Problem ▸ What you print should match the entries exactly, only without the pictures.

::::

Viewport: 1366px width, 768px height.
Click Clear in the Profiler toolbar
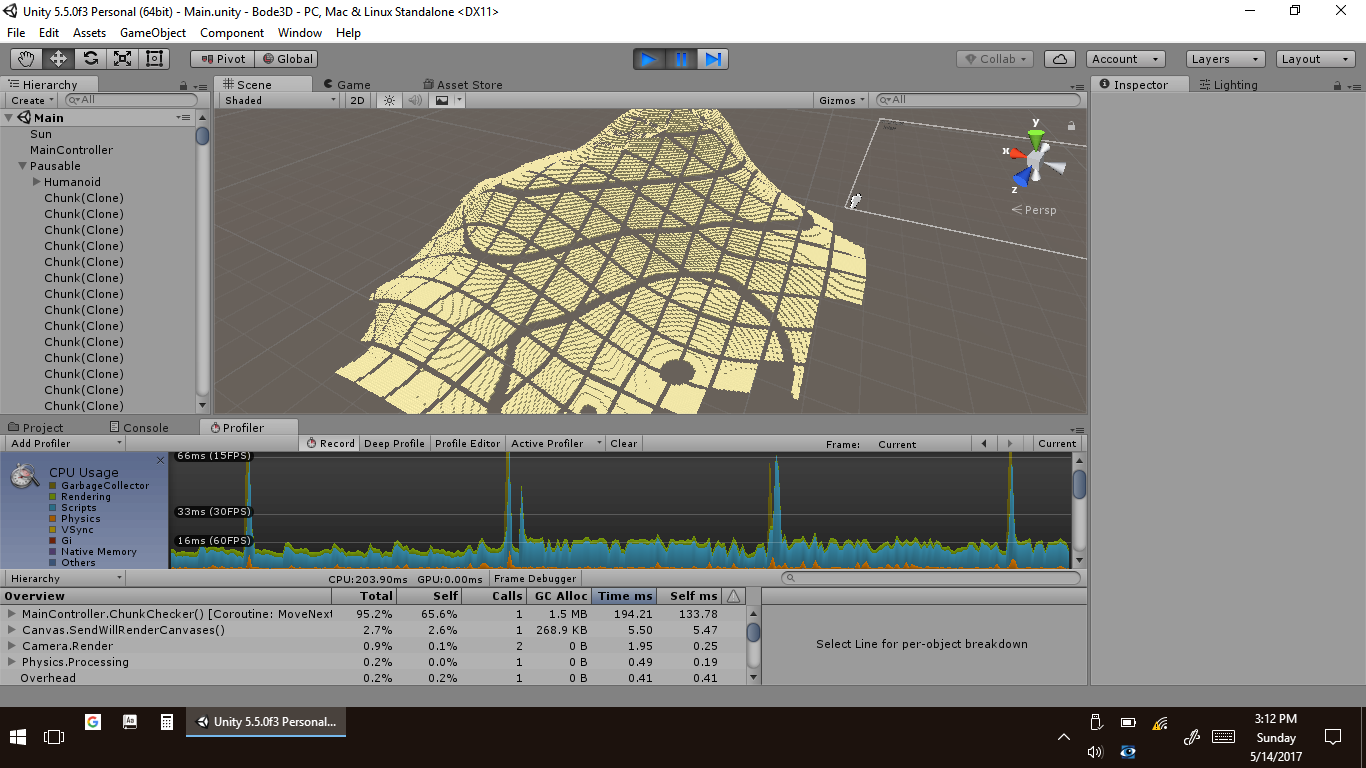623,443
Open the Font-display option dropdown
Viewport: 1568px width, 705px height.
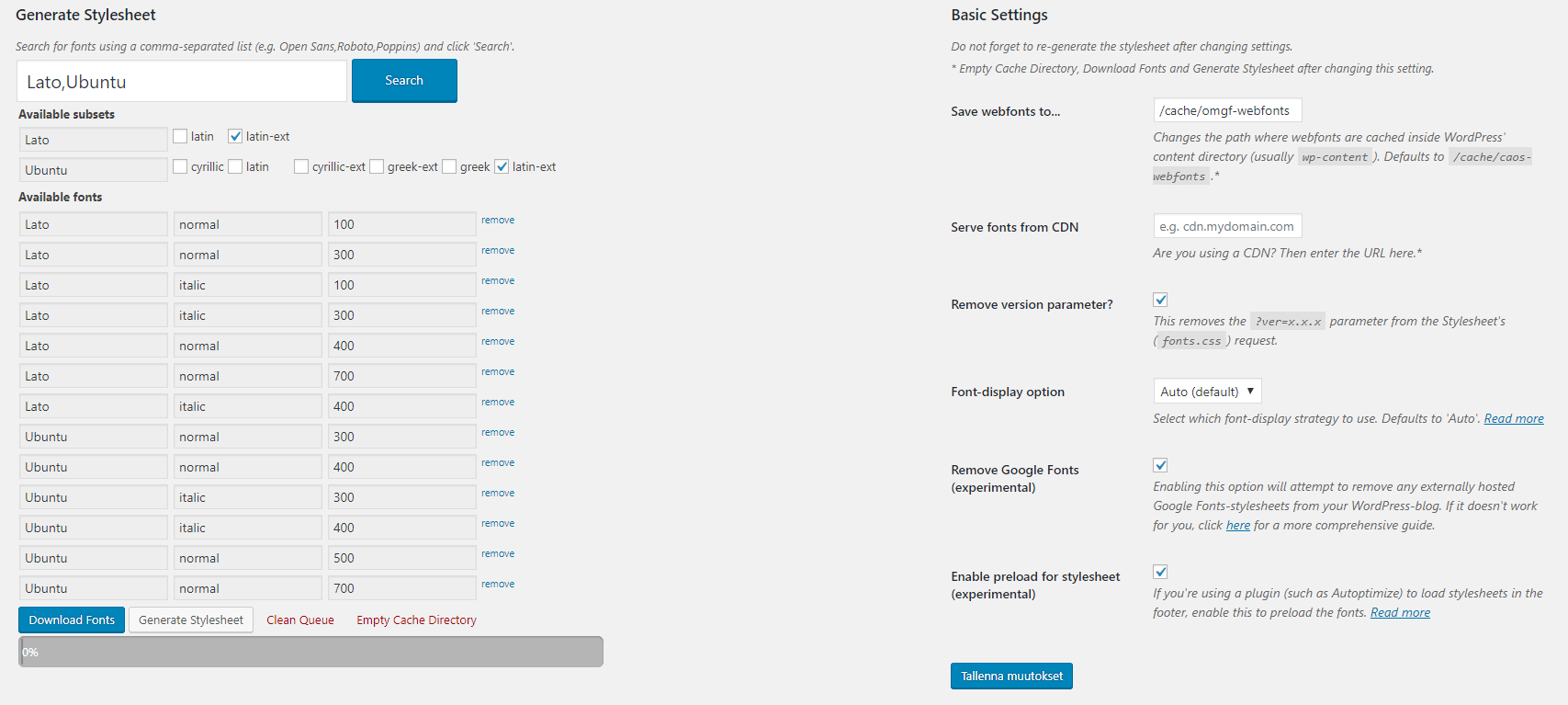click(x=1207, y=392)
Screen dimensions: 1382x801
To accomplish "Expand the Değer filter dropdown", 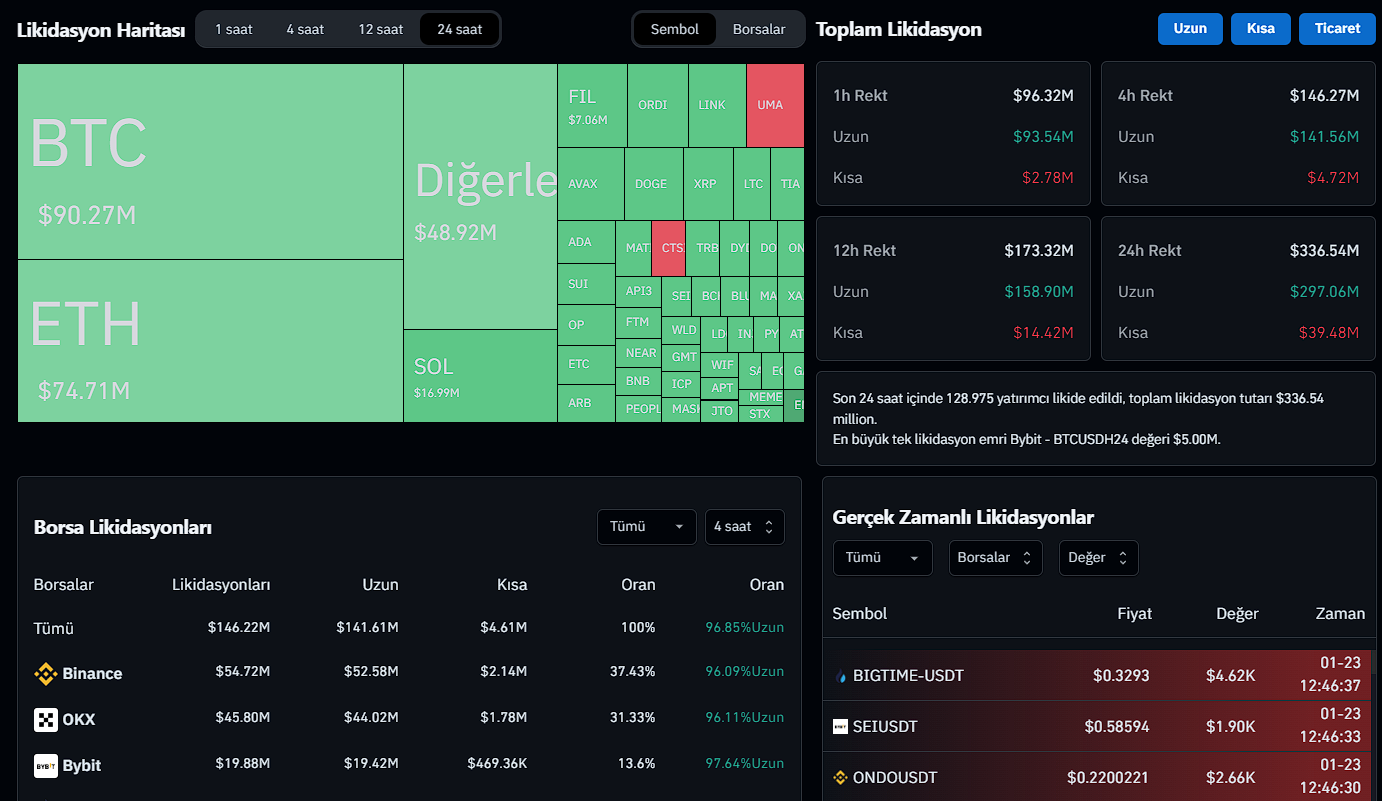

::::

Solution for this exercise ▸
Viewport: 1366px width, 768px height.
Click Clear in the Profiler toolbar
623,443
Open the Font-display option dropdown
Viewport: 1568px width, 705px height.
click(x=1207, y=392)
Screen dimensions: 1382x801
To accomplish "Expand the Değer filter dropdown", 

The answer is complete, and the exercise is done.